The growth rate of this value should be a pretty good descriptor of the growth rate of each dance community, so here they are from highest to lowest:
- Other: 0.00552 [competitors/record/month, not that this unit means much]
- Europe: 0.00434
- Midwest: 0.00404
- US (net): 0.00375
- West Coast: 0.00372
- East Coast: 0.00352
The estimated growth rate in Asia/Australia/Brazil is about 47% higher than that of the US, and Europe is growing about 16% faster than the US. The takeaway is that international representation on WCS decision-making boards will be even more important as time goes on.
Dataset
Data was scraped from the WSDC website and processed by wsdcscraper.py. The Python code generates a .csv file, which was then read into R for the rest of the analysis. Only data from dancers with at least 1 Novice point were collected.
Variables
- id: WSDC ID number
- role: Primary role (leader/follower)
- region: Estimated region of residence
- end_date: Date of most recent point entered
- nov_points: Number of points in Novice
- nov_start: Date of first Novice point
- nov_end: Date of last Novice point
- nov_count: Number of events with Novice points recorded
- nov_place: Number of (1-5) placements in Novice
- nov_first: Indicates whether placed first in Novice
The last 6 variables are duplicated for Intermediate (int), Advanced (adv), and All-Star (als).
Regions
Since regional differences were a common theme in the discussions, I tried to estimate what region each dancer lives in by looking at where the events that they pointed at are located (the logic is that people will mostly travel to and get points from events close to them). Here are the region definitions:
- West Coast: West Coast US plus British Columbia
- Midwest+TX: Midwest US
- East Coast: East Coast US plus the rest of Canada
- Other: Singapore, South Korea, Australia, New Zealand, Brazil
- Europe: All else (…including Russia and Israel*)

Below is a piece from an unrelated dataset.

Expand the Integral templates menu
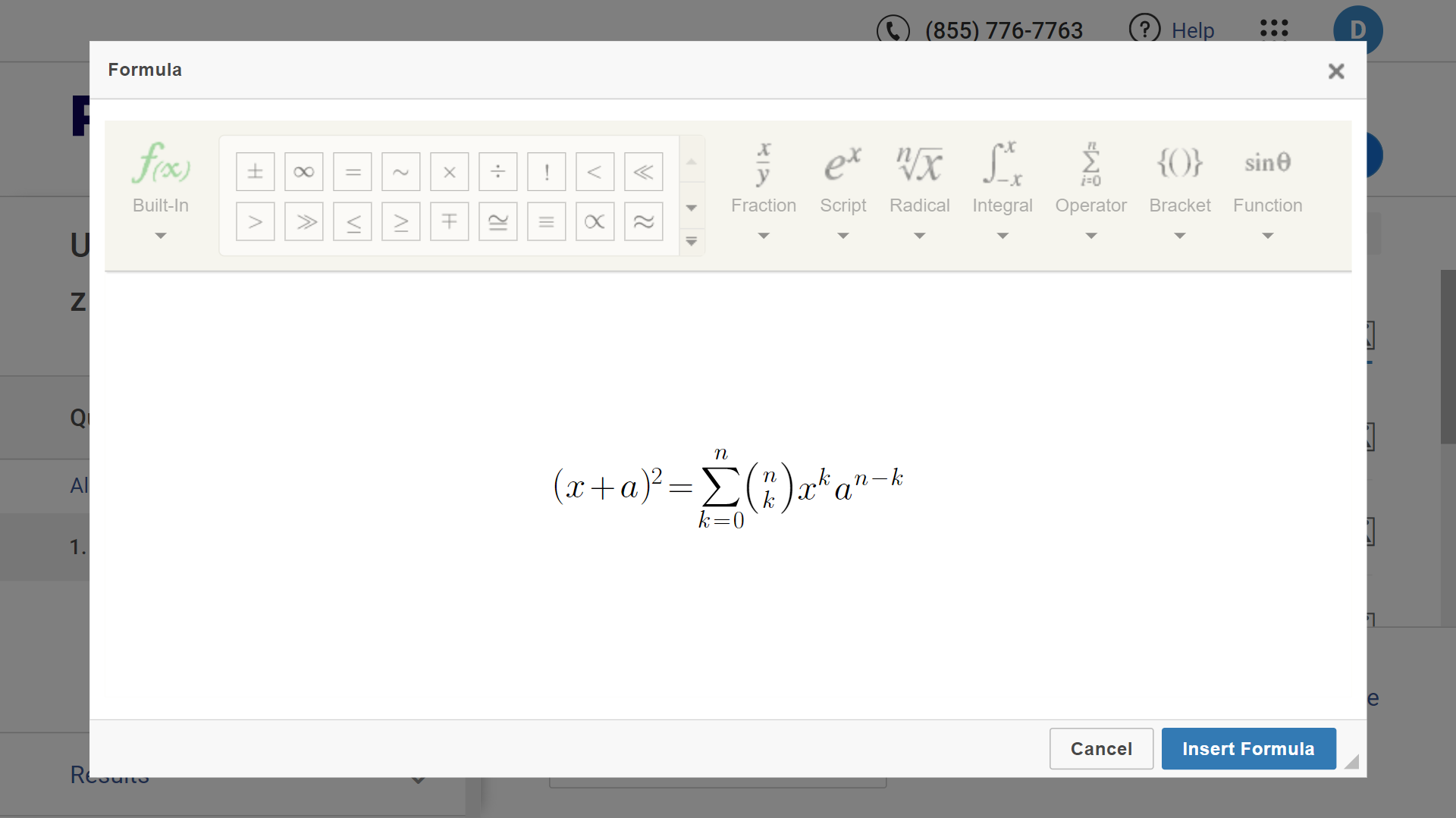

For dancers in the US and Canada, I used whichever region they had the most events in. Since dancers from Europe or isolated communities often travel to other regions to compete, I defined those differently. Any dancer with more than 5 European events or at least 1 European event and less than 10 events total was identified as a European dancer. Any dancer with more than 3 events in an isolated region or at least 1 such event and less than 10 events total was identified as the “other” region. These estimations are, of course, not perfect, but a quick spot check of dancers I know deem them to be good enough for me! It looks like the largest bias is towards being identified as a “West Coast” dancer if you live in the Midwest/TX, since there are relatively fewer events in that region and it’s a relatively short flight to the West Coast, where there are more/larger events.
*One thing I’m not sure about – should Russia and Israel count as Europe? I wanted to separate out Brazil, Asia, and Australia because of discussions after the recent rule change about how these communities are more isolated, as it’s more expensive to travel from there to the rest of the world and the local WSDC scene is not yet robust. I feel like Russia and Israel are not quite so isolated but I’m not 100% sure – anyone have input on this?